*TEXTABSCHNITT:*
* * * * * * *
# Not-Aus einfach in Reihe schalten???



## Anonymous (3 Januar 2005)

Hallo, ich bin neu hier und hoffe auf Hilfe. Danke vorab.
Es soll eine Ventilatorsteuerung 18,5KW mit einer Stern-Dreieck-Kombination gebaut werden. Mit Hauptschalter 63A. Motorschutzschalter 40A, Steuerrelais für Störungsanzeige von Motorschutz und sSicherheitsschalter, Not-Aus-Schalter, Taster mit Kontrollampe EIN, Taster AUS, Leuchtmelder Störungsanzeigr Motor, Leuchtmelder Störung Sicherheitsschalter.

Reicht es aus, den Not-Aus ohne zusätzliches Not-Aus Modul (3TK28... von Siemens) einfach in Reihe in den Steuerkreis zuschalten und somit die Seuerspannung zu unterbrechen bzw. damit dann das Nezschütz wegzuschalten ?????? 

Vielen Dank !


----------



## ralfm (3 Januar 2005)

Hallo Gast,

So einfach mit ja oder nein würde ich die Frage nicht beantworten können. Es kommt auf die Gefahrenklasse an, vielleicht schaust Du mal bei PILZ vorbei, die haben Unterlagen online, betreffend einer Sicherheitsbetrachtung nach EN-hastenichgesehen.

Ventilatoren sind ja normalerweise gekapselt, sprich keine drehenden Teile, die berührt werden können. Ausnahme wären z.B. Keilriemen etc.


Grüße
Ralf


----------



## ralfm (4 Januar 2005)

moin  

ich antworte jetzt mal hier weiter.
Schau doch mal hier:
http://www.user.fh-stralsund.de/~em...heitshandbuch/Moeller_Sicherheitshandbuch.htm

Grüße
Ralf


----------
* * * * * * *
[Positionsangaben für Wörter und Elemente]
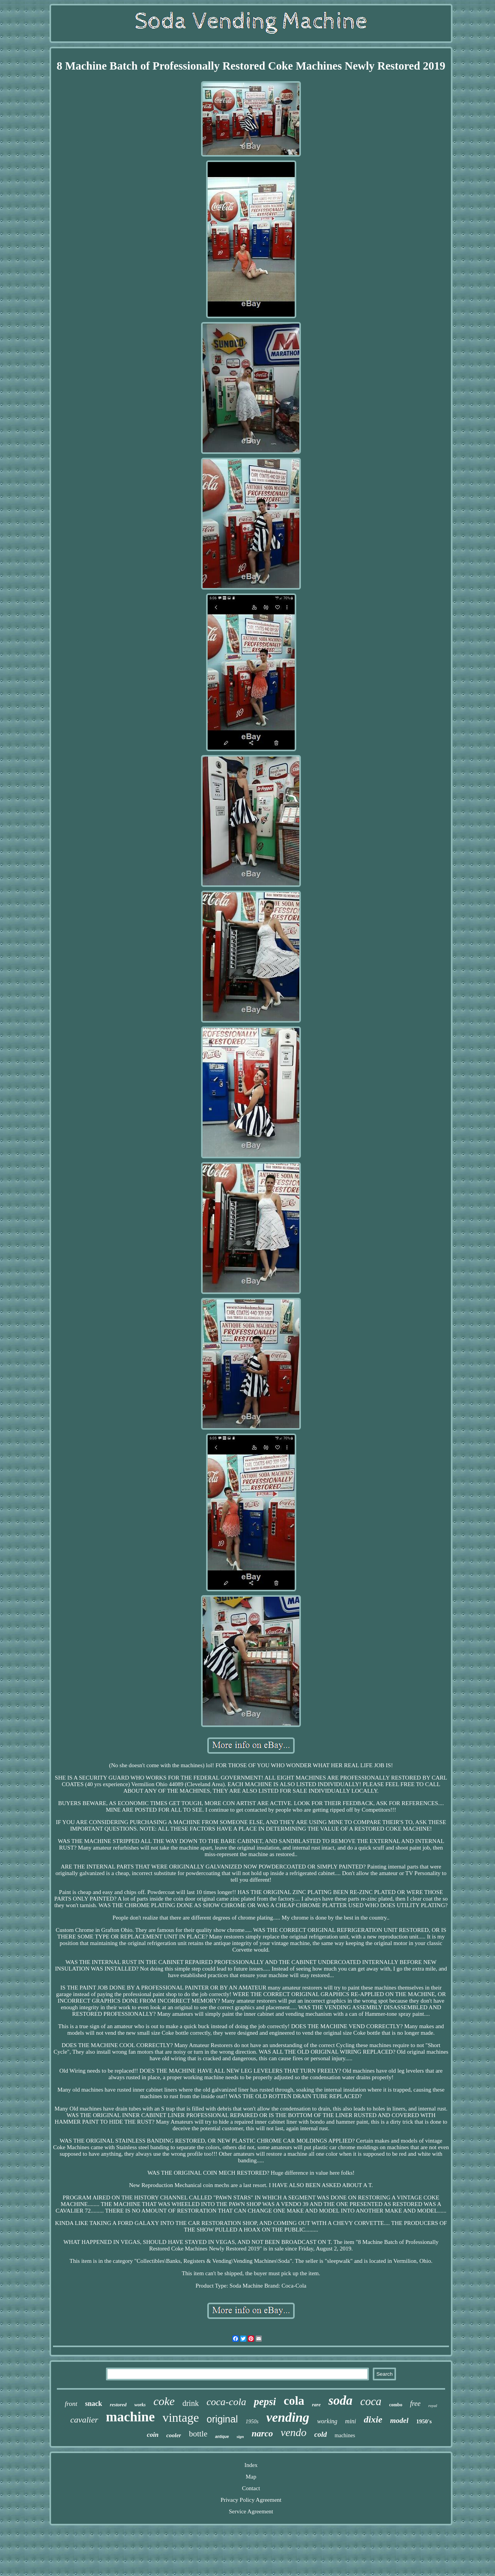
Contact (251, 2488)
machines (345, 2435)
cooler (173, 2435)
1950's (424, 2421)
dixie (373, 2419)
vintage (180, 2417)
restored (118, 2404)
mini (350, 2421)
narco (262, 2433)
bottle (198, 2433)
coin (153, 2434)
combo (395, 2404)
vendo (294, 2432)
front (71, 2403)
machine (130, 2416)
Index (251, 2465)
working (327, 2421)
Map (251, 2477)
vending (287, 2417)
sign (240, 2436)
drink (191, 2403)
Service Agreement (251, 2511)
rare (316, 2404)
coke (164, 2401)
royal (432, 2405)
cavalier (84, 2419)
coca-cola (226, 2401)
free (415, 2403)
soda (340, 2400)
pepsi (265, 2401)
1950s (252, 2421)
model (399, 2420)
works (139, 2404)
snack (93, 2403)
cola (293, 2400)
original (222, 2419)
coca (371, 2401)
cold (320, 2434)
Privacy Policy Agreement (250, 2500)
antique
* * * * * * *
*GESTELLTE AUFGABE:*
Wie lässt sich der Absatz „Ventilatoren sind ja normalerweise gekapselt“ aus dem Forenthread zum Not-Aus kürzer fassen, ohne seine Hauptaussagen zu verlieren?

*RICHTIGES ERGEBNIS:*
Ventilatoren sind meist gekapselt und haben daher keine berührbaren drehenden Teile; Ausnahmen sind etwa Keilriemen.